##### Source

Dynamic JSON values are supported when the `serde_json` feature is enabled. Each JSON value variant has its own tag:

- **TAG_JSON_NULL (202)**: JSON null value
- **TAG_JSON_BOOL (203)**: JSON boolean (uses existing boolean encoding)
- **TAG_JSON_NUMBER (204)**: JSON number with type preservation
- **TAG_JSON_STRING (205)**: JSON string (uses existing string encoding)

##########
##### Dataset entries

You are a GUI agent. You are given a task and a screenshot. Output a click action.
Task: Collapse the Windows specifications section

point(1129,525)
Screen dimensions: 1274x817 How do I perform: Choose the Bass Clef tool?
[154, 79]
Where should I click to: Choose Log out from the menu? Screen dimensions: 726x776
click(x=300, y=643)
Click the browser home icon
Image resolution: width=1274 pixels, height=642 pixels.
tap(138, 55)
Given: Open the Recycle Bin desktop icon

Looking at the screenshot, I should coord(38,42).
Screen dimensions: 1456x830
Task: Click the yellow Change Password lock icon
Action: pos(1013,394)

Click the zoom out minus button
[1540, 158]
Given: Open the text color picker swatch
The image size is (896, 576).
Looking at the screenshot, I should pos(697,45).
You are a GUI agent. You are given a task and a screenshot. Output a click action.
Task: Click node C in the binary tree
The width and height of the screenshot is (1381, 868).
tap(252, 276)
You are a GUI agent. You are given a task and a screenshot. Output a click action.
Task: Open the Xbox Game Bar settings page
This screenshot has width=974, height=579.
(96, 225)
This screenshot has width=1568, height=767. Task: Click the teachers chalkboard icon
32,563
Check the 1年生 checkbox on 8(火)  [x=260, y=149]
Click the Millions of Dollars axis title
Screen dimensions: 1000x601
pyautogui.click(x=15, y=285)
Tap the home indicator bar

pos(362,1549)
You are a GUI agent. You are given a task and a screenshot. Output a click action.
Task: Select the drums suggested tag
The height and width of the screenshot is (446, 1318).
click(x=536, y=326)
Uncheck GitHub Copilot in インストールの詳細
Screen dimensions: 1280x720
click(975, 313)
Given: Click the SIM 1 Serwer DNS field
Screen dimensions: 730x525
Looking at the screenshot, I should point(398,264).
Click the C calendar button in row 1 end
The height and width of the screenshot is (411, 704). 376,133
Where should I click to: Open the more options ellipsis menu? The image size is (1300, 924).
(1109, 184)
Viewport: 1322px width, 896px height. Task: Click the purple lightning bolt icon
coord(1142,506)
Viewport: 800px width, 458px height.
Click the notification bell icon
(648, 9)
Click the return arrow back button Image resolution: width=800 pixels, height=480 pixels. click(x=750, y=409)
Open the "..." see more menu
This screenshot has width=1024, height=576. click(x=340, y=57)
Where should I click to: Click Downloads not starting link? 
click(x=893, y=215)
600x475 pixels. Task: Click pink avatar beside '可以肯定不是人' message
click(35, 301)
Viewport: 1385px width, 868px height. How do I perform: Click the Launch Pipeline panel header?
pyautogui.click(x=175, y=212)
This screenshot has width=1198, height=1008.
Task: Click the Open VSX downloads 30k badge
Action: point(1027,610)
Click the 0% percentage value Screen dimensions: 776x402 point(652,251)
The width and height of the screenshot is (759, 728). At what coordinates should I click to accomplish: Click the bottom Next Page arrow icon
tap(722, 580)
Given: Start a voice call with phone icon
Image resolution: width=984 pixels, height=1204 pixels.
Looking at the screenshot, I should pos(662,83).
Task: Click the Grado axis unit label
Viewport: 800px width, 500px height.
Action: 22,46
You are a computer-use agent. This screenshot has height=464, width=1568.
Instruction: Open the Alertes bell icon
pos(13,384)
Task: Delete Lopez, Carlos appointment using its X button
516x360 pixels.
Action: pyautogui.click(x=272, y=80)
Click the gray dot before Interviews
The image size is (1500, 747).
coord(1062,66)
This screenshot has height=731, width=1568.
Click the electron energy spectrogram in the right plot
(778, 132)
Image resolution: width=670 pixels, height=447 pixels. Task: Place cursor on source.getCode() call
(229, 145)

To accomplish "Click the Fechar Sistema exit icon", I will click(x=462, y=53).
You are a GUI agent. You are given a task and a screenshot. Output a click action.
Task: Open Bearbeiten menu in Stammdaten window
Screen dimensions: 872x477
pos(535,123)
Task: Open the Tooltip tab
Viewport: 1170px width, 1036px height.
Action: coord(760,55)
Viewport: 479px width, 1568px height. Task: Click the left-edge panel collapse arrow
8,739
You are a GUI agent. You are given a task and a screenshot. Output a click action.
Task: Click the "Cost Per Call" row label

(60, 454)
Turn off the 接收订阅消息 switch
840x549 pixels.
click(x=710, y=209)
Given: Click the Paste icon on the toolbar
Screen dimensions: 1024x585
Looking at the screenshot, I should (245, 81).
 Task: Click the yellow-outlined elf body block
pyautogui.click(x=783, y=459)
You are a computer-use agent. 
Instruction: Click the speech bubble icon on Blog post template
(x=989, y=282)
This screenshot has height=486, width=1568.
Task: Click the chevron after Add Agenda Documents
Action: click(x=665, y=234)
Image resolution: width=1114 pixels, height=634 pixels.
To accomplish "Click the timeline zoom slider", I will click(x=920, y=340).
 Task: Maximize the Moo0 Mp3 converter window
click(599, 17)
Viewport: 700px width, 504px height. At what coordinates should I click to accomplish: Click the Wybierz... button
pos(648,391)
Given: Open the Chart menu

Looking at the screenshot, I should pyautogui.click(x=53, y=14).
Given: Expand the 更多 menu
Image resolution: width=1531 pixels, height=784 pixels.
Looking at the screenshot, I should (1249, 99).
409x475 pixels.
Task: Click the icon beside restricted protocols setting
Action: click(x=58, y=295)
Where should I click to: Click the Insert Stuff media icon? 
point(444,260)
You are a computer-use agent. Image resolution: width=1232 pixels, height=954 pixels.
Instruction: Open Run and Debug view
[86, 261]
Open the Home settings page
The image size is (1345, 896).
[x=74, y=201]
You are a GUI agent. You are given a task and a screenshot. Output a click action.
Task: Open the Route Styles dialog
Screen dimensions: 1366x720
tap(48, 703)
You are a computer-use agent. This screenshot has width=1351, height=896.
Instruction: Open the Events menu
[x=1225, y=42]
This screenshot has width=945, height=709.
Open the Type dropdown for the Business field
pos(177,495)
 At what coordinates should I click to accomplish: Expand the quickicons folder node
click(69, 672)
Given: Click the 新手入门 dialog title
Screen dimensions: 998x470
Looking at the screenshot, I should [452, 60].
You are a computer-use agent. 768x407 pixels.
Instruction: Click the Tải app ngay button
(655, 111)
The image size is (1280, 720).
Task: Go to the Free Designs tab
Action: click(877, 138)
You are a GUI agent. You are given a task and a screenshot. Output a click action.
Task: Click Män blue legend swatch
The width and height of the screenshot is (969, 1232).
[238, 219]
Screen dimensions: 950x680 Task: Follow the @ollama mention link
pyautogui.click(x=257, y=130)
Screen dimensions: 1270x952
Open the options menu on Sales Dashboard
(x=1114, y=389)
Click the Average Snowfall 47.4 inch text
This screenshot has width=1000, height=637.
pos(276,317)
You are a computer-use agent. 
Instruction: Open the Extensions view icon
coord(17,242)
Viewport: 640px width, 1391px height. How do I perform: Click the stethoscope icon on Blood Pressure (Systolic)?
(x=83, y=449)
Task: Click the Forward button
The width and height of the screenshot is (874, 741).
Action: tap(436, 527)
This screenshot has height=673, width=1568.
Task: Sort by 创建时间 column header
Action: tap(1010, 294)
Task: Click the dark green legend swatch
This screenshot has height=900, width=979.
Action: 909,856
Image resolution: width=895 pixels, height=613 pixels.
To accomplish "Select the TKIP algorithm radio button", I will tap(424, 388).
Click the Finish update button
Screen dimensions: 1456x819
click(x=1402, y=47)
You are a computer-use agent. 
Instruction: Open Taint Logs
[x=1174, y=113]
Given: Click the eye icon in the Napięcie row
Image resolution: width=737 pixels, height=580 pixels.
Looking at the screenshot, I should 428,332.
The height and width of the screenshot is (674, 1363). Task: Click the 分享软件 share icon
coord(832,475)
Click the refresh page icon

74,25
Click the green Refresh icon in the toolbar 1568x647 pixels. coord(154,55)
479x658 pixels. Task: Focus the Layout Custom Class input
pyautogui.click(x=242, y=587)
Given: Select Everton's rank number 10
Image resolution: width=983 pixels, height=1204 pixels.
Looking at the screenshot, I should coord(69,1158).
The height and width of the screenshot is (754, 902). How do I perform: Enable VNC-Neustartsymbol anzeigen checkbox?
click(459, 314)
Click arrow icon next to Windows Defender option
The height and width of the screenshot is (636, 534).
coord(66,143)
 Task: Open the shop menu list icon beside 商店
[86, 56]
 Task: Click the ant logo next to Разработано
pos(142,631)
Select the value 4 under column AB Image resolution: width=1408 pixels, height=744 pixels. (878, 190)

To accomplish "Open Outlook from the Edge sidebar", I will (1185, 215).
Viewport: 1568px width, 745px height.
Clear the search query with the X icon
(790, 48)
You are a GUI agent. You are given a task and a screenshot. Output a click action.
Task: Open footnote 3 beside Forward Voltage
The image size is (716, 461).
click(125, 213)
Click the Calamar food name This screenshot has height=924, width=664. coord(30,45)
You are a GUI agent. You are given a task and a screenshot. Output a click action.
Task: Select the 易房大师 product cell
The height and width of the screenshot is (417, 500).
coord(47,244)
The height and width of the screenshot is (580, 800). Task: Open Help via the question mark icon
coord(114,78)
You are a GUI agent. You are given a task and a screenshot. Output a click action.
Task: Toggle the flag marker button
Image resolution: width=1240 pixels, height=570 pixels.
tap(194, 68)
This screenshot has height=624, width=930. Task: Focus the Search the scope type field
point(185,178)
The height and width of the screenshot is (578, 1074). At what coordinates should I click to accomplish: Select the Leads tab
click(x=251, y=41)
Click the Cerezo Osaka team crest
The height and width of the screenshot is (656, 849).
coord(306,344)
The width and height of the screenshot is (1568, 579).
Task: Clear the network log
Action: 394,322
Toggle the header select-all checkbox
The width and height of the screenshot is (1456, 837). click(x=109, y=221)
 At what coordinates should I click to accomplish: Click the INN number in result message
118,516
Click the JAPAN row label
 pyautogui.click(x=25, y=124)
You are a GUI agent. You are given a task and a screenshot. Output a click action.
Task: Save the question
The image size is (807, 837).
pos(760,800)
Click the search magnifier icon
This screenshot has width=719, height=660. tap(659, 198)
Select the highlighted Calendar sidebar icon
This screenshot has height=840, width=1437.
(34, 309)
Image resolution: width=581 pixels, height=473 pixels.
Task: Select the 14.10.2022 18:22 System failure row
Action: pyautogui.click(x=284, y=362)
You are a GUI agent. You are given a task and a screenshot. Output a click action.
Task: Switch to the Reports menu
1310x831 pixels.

##########

■ Short exercise
Please list every tag named in the JSON tag text above, along with its number.

■ The reply
- TAG_JSON_NULL: 202
- TAG_JSON_BOOL: 203
- TAG_JSON_NUMBER: 204
- TAG_JSON_STRING: 205